Dans le cancer colorectal métastatique, trois analyses moléculaires se font aujourd'hui en routine. D'abord la recherche d'une mutation RAS dans la tumeur primitive ou ses métastases car une thérapie ciblée anti-EGFR n'est efficace qu'en l'absence de mutation RAS ; ensuite celle d'une mutation BRAF qui signe un pronostic plus sombre et conduit à intensifier la chimiothérapie (des études de phase II en cours pourraient apporter des thérapies plus spécifiques) ; enfin celle d'une instabilité microsatellitaire (MSI). « Présente dans 5 % des tumeurs colorectales métastatiques, cette instabilité signe une grande sensibilité tumorale à l'immunothérapie. Nous espérons un remboursement de l'immunothérapie prochainement dans ce groupe très spécifique de patients », précise le Pr Aparicio.
L'analyse moléculaire extensive du génome tumoral par séquençage de nouvelle génération (NGS) recherche toute altération moléculaire rare susceptible de bénéficier de thérapie ciblée (30 à 50 % des tumeurs seraient concernées). Elle génère l'enthousiasme. Mais, tempère le spécialiste, « En France ces thérapies ciblées ne sont pas remboursés hormis des indications très spécifiques, notamment dans le cancer du poumon. Dans les cancers digestifs, cette stratégie sera évaluée dans le cancer colorectal métastatique par l'essai ACOMPLI. Cela reste du domaine de la recherche, mais peut évoluer rapidement ».
Dans le cancer de l'estomac, le statut HER2 est déterminé en routine sur la pièce opératoire ou au mieux dès la fibroscopie gastrique (toute lésion suspecte doit faire pratiquer un nombre suffisant de biopsies). La surexpression de HER2 à l'immunohistochimie, confirmée par la technique FISH (10 à 15 % des patients) conditionne le traitement par anti-HER2 (trastuzumab) chez les patients métastatiques. « Récemment une MSI a été mise en évidence chez 10 à 15 % des patients atteints de cancer gastrique. Ce statut MSI pourrait être déterminé en routine par intérêt pronostic, pour moduler l'intensité de la chimiothérapie préopératoire, ou évaluer l'immunothérapie », note le spécialiste.

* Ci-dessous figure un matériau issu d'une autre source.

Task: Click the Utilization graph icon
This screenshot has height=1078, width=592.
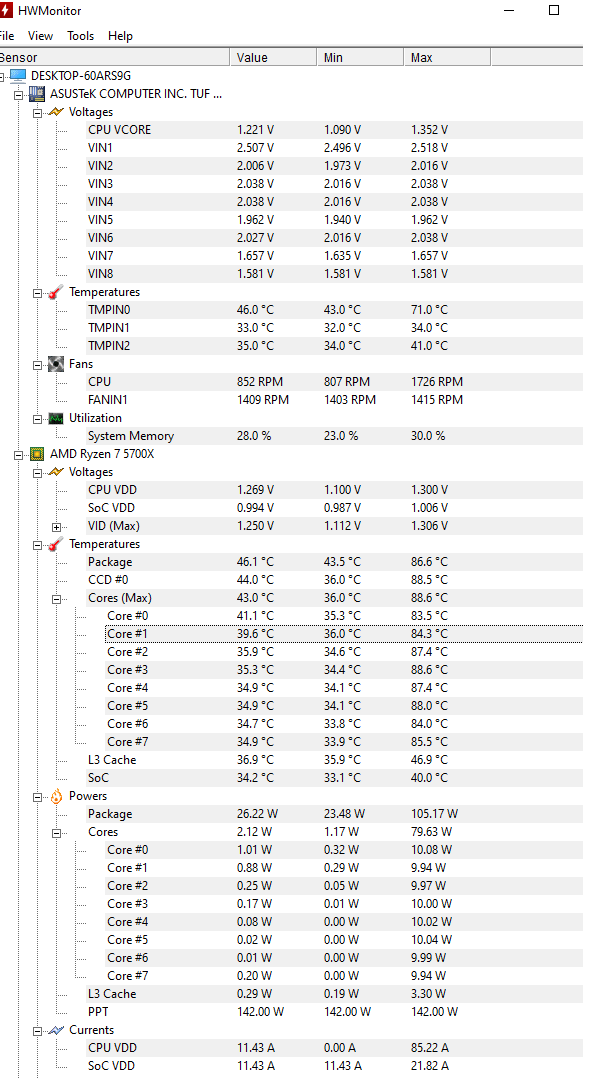Action: click(x=56, y=418)
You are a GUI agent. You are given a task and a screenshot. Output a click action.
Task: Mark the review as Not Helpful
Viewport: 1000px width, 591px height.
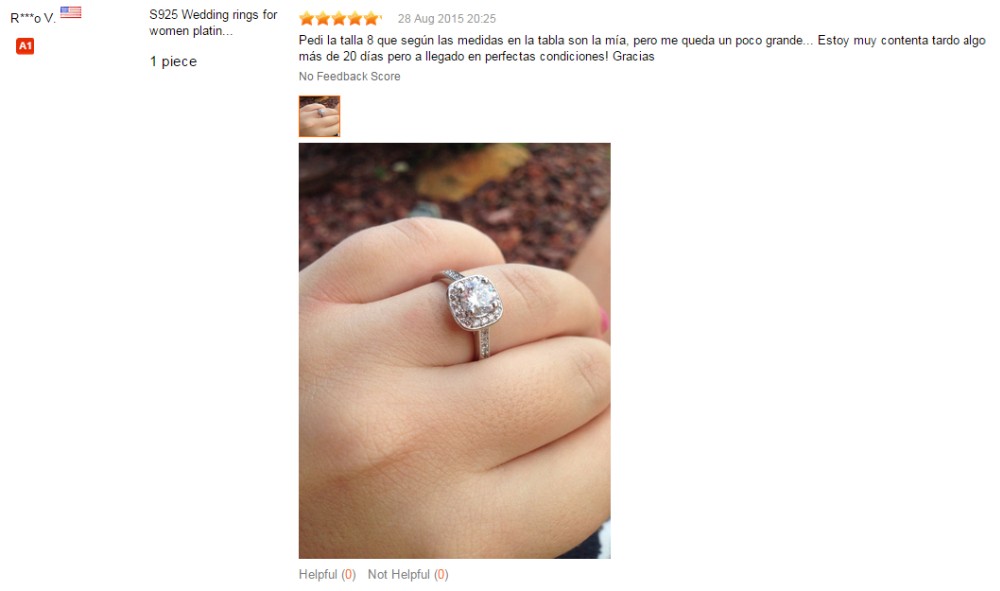[399, 574]
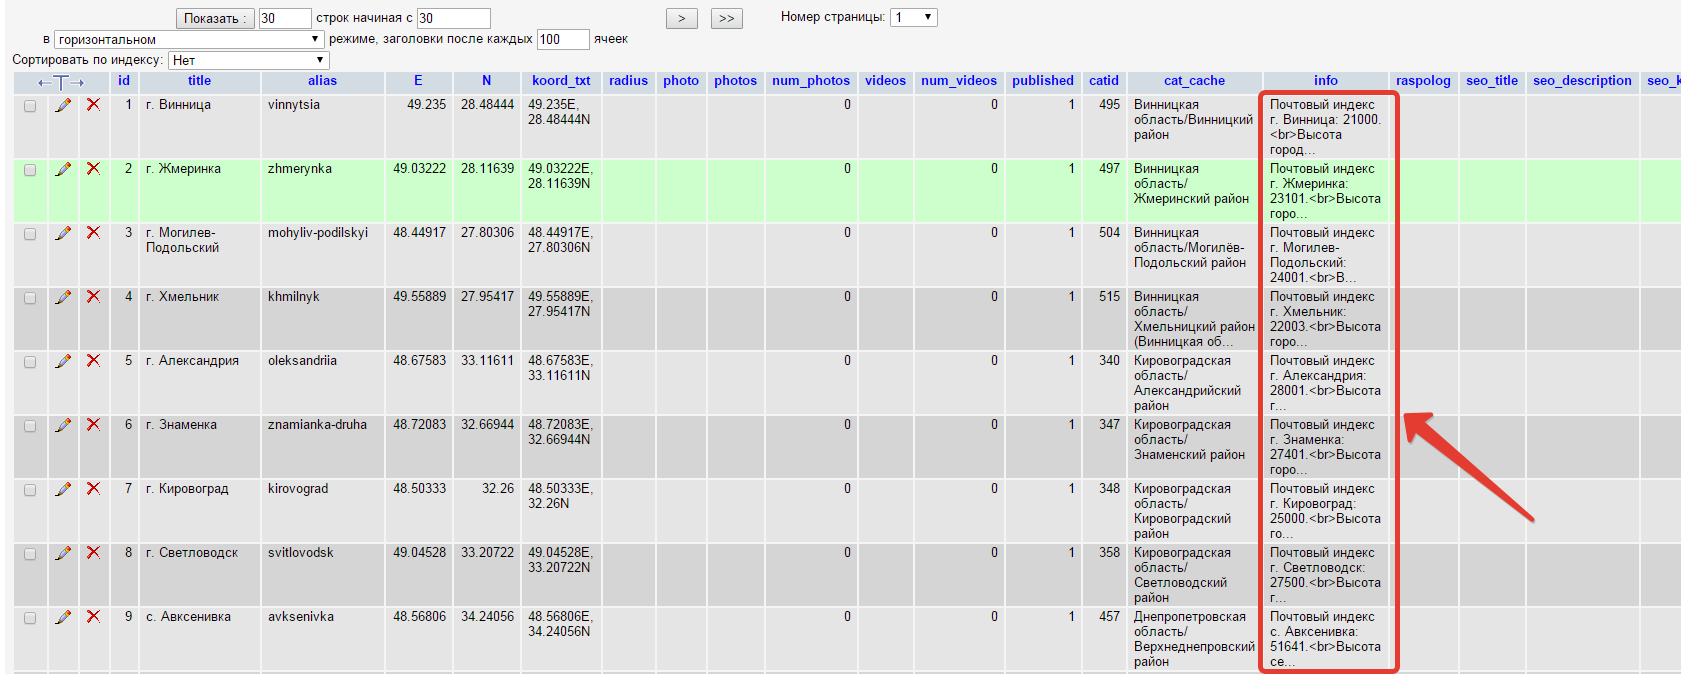The height and width of the screenshot is (674, 1681).
Task: Tick the checkbox for г. Знаменка row
Action: point(30,426)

Autres facettes de la personnalisation
Personnaliser les traitements c'est aussi adapter les stratégies thérapeutiques. Chez le patient âgé, des évaluations gériatriques sont réalisées avant les chimiothérapies ou les chirurgies importantes des cancers œsogastriques ou pancréatiques.
La discussion de chaque patient en réunion de concertation pluridisciplinaire est indispensable pour adapter la stratégie thérapeutique à chaque cas et décider de l'intensité de la chimiothérapie, de la stratégie chirurgicale, de la place des techniques de radiologie interventionnelle (chimiothérapie intra-artérielle hépatique, radiofréquence, cryothérapie…) et dans certains cas de la radiothérapie stéréotaxique.
Cependant, « Des marqueurs pronostics sont toujours attendus pour adapter l'intensité de la chimiothérapie initiale en fonction du projet thérapeutique (résection des métastases ou traitement visant seulement un contrôle tumoral au long cours) ou sélectionner les patients susceptibles de bénéficier d'une désescalade voire d'une interruption de la chimiothérapie après l'induction », rappelle le spécialiste.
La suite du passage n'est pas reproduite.